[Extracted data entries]
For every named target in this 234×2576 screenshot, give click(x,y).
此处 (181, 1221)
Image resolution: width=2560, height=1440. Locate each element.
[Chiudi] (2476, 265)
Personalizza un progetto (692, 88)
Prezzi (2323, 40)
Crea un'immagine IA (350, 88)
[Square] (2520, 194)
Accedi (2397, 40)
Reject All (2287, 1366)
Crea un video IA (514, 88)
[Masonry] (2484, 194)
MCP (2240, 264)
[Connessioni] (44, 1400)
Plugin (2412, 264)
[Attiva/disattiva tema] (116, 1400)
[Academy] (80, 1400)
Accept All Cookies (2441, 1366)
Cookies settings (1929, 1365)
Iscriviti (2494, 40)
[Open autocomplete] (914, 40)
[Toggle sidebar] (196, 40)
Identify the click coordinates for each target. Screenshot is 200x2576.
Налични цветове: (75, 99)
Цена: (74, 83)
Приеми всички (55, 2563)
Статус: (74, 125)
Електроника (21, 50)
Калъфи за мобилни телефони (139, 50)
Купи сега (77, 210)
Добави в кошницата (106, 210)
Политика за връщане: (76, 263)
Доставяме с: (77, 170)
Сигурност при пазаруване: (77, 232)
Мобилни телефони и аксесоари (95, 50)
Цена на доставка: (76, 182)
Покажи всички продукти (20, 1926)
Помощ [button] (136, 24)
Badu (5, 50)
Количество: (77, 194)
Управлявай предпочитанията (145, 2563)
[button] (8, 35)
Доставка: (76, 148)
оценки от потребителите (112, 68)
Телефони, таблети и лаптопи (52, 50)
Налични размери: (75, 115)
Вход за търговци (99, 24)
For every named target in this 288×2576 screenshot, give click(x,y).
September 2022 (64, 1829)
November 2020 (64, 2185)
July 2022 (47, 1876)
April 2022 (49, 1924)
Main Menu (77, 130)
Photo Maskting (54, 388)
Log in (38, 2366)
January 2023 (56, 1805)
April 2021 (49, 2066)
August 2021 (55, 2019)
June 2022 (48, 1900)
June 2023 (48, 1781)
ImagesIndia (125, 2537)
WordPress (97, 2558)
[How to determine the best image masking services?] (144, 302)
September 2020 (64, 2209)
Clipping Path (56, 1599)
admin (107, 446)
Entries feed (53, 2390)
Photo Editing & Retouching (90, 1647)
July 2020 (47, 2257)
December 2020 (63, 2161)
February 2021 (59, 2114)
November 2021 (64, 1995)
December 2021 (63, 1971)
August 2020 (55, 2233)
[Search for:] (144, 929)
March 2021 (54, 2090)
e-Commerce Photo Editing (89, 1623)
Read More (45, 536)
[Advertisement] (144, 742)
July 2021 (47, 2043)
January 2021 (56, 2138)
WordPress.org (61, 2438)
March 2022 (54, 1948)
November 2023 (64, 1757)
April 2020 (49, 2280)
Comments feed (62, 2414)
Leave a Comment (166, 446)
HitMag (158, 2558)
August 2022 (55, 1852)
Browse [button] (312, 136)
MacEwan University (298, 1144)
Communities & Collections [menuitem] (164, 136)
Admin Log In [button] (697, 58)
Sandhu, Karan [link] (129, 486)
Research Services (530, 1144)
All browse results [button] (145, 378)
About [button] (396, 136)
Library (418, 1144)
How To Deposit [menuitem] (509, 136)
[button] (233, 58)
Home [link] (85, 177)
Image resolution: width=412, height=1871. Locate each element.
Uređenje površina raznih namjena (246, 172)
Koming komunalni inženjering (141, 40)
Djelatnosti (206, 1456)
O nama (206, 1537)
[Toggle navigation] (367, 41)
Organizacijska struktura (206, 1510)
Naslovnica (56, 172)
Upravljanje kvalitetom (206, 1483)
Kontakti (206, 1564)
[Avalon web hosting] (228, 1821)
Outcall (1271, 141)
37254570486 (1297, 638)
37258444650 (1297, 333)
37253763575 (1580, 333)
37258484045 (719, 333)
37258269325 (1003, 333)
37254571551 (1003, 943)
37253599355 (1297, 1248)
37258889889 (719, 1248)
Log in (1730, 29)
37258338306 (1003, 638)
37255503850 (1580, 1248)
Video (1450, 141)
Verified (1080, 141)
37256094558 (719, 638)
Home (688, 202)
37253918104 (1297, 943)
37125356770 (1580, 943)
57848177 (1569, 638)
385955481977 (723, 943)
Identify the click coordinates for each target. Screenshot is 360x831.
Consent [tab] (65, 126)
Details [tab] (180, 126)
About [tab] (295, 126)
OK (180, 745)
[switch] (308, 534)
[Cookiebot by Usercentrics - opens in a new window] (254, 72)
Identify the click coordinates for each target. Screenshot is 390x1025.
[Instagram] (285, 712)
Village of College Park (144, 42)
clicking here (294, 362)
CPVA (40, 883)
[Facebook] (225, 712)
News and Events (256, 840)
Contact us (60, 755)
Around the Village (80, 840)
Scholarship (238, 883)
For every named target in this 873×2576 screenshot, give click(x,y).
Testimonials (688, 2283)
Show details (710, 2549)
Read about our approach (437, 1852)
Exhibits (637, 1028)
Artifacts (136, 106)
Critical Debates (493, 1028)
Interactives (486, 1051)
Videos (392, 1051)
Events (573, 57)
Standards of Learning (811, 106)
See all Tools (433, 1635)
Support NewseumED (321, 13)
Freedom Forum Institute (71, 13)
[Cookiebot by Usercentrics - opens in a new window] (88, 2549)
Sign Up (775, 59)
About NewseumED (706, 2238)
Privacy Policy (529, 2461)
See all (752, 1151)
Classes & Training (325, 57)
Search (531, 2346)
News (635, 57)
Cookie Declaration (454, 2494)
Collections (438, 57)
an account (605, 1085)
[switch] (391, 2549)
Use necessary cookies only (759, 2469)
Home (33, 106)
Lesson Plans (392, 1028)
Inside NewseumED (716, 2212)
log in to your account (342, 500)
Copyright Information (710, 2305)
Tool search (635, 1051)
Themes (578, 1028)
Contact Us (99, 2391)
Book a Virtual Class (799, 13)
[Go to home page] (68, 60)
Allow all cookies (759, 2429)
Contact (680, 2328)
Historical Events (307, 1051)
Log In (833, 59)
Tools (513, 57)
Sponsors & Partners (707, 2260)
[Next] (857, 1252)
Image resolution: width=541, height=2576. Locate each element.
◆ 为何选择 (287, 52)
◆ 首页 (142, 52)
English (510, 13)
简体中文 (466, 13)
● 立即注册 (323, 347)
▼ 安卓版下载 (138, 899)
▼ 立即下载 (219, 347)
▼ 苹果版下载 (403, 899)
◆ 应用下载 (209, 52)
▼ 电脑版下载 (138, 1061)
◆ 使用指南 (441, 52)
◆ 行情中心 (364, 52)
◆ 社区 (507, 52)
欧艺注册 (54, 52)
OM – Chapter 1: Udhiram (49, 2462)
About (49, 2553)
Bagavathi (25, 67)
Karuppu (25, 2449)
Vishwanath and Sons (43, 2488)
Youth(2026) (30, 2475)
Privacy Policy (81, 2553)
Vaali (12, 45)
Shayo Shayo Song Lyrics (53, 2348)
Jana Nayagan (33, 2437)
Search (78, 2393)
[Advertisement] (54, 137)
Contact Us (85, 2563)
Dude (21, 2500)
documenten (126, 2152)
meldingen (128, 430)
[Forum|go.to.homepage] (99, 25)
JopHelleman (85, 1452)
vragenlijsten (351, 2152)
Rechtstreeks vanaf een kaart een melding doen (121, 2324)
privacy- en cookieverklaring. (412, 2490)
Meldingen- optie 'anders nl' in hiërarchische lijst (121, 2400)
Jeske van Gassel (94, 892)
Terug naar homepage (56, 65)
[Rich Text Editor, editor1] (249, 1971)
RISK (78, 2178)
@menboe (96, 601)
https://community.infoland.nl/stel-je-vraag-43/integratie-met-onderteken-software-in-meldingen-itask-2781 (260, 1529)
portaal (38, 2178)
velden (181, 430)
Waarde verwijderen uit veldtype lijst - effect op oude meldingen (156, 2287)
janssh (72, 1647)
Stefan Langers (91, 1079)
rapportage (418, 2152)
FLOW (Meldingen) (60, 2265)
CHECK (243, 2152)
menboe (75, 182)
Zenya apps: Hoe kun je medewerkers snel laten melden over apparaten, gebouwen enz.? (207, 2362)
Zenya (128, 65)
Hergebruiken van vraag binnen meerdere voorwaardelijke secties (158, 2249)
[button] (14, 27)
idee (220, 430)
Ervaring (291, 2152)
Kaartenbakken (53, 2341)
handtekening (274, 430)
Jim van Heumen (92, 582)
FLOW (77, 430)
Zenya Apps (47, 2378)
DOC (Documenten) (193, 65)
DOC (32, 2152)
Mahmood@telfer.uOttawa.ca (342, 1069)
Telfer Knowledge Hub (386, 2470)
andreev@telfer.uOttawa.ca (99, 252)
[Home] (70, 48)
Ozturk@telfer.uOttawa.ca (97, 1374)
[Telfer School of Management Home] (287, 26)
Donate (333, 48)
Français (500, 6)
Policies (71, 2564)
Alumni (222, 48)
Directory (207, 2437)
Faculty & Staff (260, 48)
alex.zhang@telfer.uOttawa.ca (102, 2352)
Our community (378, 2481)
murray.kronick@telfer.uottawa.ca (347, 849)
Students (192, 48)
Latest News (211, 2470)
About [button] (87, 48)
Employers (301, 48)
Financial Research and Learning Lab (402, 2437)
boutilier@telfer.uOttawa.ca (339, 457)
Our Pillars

Problem to solve ▸ Taking the entries above, print exactly the lines starting at the line with "Image resolution: width=412, height=1871." and ending at the line with "log in to your account (342, 500)", both included.

Task output ▸
Image resolution: width=412, height=1871. Locate each element.
Uređenje površina raznih namjena (246, 172)
Koming komunalni inženjering (141, 40)
Djelatnosti (206, 1456)
O nama (206, 1537)
[Toggle navigation] (367, 41)
Organizacijska struktura (206, 1510)
Naslovnica (56, 172)
Upravljanje kvalitetom (206, 1483)
Kontakti (206, 1564)
[Avalon web hosting] (228, 1821)
Outcall (1271, 141)
37254570486 (1297, 638)
37258444650 (1297, 333)
37253763575 (1580, 333)
37258484045 (719, 333)
37258269325 (1003, 333)
37254571551 (1003, 943)
37253599355 (1297, 1248)
37258889889 (719, 1248)
Log in (1730, 29)
37258338306 (1003, 638)
37255503850 (1580, 1248)
Video (1450, 141)
Verified (1080, 141)
37256094558 (719, 638)
Home (688, 202)
37253918104 (1297, 943)
37125356770 (1580, 943)
57848177 (1569, 638)
385955481977 (723, 943)
Identify the click coordinates for each target. Screenshot is 360x831.
Consent [tab] (65, 126)
Details [tab] (180, 126)
About [tab] (295, 126)
OK (180, 745)
[switch] (308, 534)
[Cookiebot by Usercentrics - opens in a new window] (254, 72)
Identify the click coordinates for each target. Screenshot is 390x1025.
[Instagram] (285, 712)
Village of College Park (144, 42)
clicking here (294, 362)
CPVA (40, 883)
[Facebook] (225, 712)
News and Events (256, 840)
Contact us (60, 755)
Around the Village (80, 840)
Scholarship (238, 883)
For every named target in this 873×2576 screenshot, give click(x,y).
Testimonials (688, 2283)
Show details (710, 2549)
Read about our approach (437, 1852)
Exhibits (637, 1028)
Artifacts (136, 106)
Critical Debates (493, 1028)
Interactives (486, 1051)
Videos (392, 1051)
Events (573, 57)
Standards of Learning (811, 106)
See all Tools (433, 1635)
Support NewseumED (321, 13)
Freedom Forum Institute (71, 13)
[Cookiebot by Usercentrics - opens in a new window] (88, 2549)
Sign Up (775, 59)
About NewseumED (706, 2238)
Privacy Policy (529, 2461)
See all (752, 1151)
Classes & Training (325, 57)
Search (531, 2346)
News (635, 57)
Cookie Declaration (454, 2494)
Collections (438, 57)
an account (605, 1085)
[switch] (391, 2549)
Use necessary cookies only (759, 2469)
Home (33, 106)
Lesson Plans (392, 1028)
Inside NewseumED (716, 2212)
log in to your account (342, 500)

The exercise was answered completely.